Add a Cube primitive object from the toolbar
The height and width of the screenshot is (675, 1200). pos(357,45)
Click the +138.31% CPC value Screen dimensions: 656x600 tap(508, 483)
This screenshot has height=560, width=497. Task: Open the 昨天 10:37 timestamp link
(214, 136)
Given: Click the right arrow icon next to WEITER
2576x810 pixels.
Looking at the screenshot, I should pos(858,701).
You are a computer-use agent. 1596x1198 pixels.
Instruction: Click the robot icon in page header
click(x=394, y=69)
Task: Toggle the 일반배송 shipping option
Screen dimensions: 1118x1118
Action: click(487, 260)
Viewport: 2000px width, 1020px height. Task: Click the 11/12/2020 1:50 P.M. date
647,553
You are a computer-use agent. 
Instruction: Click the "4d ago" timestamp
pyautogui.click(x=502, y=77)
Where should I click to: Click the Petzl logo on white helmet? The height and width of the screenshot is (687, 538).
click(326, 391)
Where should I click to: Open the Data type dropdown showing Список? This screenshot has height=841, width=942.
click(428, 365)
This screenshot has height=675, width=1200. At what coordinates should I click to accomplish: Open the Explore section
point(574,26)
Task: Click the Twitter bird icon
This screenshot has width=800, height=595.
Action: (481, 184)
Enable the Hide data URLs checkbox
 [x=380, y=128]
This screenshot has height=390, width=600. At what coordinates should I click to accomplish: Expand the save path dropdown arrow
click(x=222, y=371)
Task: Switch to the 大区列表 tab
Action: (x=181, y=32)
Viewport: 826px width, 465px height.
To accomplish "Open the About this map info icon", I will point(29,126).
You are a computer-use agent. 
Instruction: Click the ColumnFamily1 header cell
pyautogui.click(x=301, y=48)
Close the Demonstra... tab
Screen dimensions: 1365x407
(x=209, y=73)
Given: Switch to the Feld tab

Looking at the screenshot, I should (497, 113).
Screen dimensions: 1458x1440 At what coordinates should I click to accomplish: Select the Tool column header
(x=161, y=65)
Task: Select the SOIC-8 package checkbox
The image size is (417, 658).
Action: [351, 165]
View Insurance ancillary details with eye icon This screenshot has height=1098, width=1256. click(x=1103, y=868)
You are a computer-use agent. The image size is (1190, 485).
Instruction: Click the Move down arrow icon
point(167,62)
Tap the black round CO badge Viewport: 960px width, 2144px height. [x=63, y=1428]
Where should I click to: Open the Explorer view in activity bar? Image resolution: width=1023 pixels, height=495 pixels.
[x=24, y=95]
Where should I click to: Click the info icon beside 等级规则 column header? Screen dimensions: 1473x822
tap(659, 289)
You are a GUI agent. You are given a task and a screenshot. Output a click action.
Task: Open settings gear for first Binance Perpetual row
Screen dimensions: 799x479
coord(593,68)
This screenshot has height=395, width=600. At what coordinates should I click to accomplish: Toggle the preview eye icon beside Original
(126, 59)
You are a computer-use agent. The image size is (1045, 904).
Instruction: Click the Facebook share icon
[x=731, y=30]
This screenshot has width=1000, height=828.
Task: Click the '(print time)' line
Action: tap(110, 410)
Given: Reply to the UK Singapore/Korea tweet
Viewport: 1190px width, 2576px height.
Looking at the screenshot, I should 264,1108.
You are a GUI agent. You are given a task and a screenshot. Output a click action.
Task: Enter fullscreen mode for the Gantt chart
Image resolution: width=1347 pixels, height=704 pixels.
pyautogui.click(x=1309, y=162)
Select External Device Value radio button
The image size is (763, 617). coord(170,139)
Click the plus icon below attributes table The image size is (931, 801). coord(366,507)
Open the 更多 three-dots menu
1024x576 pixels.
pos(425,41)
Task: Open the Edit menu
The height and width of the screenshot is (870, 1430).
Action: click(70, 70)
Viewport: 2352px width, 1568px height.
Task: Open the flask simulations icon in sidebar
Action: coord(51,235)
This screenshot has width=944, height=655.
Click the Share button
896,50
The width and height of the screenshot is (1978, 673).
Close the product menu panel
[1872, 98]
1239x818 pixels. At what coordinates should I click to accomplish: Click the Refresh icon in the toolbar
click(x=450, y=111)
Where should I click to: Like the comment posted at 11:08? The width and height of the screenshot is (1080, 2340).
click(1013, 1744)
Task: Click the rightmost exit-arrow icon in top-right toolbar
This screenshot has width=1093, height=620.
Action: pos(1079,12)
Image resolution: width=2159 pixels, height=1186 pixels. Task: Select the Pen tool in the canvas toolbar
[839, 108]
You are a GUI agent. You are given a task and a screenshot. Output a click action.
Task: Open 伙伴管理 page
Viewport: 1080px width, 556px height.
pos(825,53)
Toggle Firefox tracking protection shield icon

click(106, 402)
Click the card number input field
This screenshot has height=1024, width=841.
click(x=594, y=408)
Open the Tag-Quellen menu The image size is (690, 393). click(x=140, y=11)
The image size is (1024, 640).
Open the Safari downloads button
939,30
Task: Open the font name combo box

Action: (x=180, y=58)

Task details:
Please reproduce the closing stretch of the records, from the line with "Viewport: 1080px width, 556px height." through the last line, exactly as it stands.

Solved problem:
Viewport: 1080px width, 556px height.
pos(825,53)
Toggle Firefox tracking protection shield icon

click(106, 402)
Click the card number input field
This screenshot has height=1024, width=841.
click(x=594, y=408)
Open the Tag-Quellen menu The image size is (690, 393). click(x=140, y=11)
The image size is (1024, 640).
Open the Safari downloads button
939,30
Task: Open the font name combo box

Action: (x=180, y=58)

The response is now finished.